Ziemia – społeczeństwo – tak jak jest obecnie zorganizowana, stanowi szereg warstw albo klas społecznych, czyli stanów, z których każdy utrzymuje swoją pozycję przez uciskanie klas stojących poniżej. (Ten ucisk klasowy jest w naszym kraju [USA] mniej zauważalny niż w jakimkolwiek innym, ale i tutaj kasty społeczne są łatwo dostrzegalne.) „Niższe klasy” i „najwyższe sfery” są możliwe do rozpoznania w całej tkance społecznej, zarówno w nominalnym kościele, jak i na świecie. Klasy wyższe są zwykle dumne i wyniosłe – cisi znajdują się najczęściej wśród warstw niższych, pośród uciskanych.

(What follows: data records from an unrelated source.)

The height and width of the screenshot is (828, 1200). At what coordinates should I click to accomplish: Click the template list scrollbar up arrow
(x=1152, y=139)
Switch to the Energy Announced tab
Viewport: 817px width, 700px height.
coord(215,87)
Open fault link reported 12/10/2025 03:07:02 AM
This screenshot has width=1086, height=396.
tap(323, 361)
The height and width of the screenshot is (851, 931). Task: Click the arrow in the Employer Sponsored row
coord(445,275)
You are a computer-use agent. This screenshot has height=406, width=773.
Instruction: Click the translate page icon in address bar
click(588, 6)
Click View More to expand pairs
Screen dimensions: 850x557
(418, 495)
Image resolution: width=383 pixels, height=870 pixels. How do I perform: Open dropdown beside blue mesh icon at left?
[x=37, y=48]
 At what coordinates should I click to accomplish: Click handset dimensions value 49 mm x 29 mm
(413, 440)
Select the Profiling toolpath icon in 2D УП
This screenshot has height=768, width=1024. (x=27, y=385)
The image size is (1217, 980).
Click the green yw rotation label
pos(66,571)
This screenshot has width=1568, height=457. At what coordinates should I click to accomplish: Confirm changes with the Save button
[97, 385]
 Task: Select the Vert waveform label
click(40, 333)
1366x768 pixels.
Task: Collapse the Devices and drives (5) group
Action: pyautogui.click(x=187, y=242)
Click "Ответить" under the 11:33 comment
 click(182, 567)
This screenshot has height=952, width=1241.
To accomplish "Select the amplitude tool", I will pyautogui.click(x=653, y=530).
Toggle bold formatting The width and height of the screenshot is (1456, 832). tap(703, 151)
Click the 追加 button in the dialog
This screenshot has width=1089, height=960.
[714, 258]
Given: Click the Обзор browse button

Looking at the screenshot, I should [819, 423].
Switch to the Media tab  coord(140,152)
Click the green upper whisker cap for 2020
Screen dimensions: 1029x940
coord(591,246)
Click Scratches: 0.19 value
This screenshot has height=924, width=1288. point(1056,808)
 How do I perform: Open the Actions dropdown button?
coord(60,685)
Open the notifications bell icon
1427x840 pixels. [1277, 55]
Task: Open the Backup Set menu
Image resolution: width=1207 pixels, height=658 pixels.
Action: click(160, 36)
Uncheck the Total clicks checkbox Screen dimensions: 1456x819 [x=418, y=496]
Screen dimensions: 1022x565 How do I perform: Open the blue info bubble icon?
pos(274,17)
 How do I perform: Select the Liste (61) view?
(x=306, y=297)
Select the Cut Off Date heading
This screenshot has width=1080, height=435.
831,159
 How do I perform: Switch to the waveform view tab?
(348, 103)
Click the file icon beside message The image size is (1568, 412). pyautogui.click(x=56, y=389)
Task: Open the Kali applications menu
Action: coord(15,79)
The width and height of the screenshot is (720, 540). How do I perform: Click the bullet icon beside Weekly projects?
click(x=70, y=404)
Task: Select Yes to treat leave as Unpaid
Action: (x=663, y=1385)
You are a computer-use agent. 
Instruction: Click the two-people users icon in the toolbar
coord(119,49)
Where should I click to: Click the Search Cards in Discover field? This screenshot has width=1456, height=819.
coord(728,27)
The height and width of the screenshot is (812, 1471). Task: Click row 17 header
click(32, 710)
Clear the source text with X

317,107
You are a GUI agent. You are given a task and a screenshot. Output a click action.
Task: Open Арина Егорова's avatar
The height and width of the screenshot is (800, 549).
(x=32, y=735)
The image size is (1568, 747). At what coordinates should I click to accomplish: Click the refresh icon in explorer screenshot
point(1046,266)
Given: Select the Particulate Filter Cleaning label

Obecne systemy społeczne znikną – nigdzie nie będzie dla nich przyzwolenia, gdy tron Sprawiedliwości zostanie ustanowiony na ziemi, a nowa ziemia (system społeczeństwa) zajmie ich miejsce, będąc oparta na uznaniu zasług, a nie na dumie i sile. Wtedy miłość do Boga i rodzaju ludzkiego będzie panującą zasadą.

Ta zmiana (ziemi) społeczeństw rozpoczęła się wraz z początkiem zwierzchnictwa Królestwa Chrystusa. (Rozumiemy, że Słowo Boże naucza, iż nastąpiło to wiosną 1878 roku. Jeżeli przypuszczenie to jest poprawne, elementy zmian powinny już być w przygotowaniu – a my wierzymy, że są.)

Symboliczne oświadczenie proroka (Izaj. 24:1-2 BT) harmonizuje z powyższym rozważaniem; Bóg powiedział, że przewróci ziemię odwracając jej porządek: „wyższe sfery”; dumni zostaną poniżeni, a pokorni i łagodni będą wywyższeni.

Inne proroctwo – które bywa często źle interpretowane przez „wtórych adwentystów” oraz innych, którzy dopuszczają myśl, że ziemia zostanie przetopiona przez ogień, a po ostygnięciu będzie zupełnie płaska, bez wzgórz albo gór i przez to stanie się nową ziemią – znajduje się w Izaj. 40:4 (NB). „Każda dolina niech będzie podniesiona, a każda góra i pagórek obniżone; co nierówne, niech będzie wyrównane, a strome zbocza niech się staną doliną!” My rozumiemy, że jest to tylko inny sposób opisu społeczeństwa (ziemi), które zostanie przebudowane tak, by obowiązywała w nim równość klas, gdzie będą uznawane indywidualne zasługi w połączeniu z pokorą i życzliwością.

Przeminie nie tylko obecne społeczeństwo („ziemia”), ale i obecne „niebiosa”, czyli duchowe siły kontroli. O Szatanie jest powiedziane, że to „władca, który rządzi w powietrzu [niebiosach], duch, który teraz działa [sprawuje władzę] w synach opornych” (Efezj. 2:2 NB). Obecnie jest nazywany „księciem tego świata” (Jan 14:30) i – jak się już przekonaliśmy – ma być związany. To w konsekwencji sprawi, że jego wpływy, czyli moc duchowa, która była i jest wykorzystywana do złego, będzie zanikać albo umierać stopniowo, ponieważ jego wiązanie, jak wykazano na podstawie kilku proroctw, będzie zrealizowane w pełni po 33 latach.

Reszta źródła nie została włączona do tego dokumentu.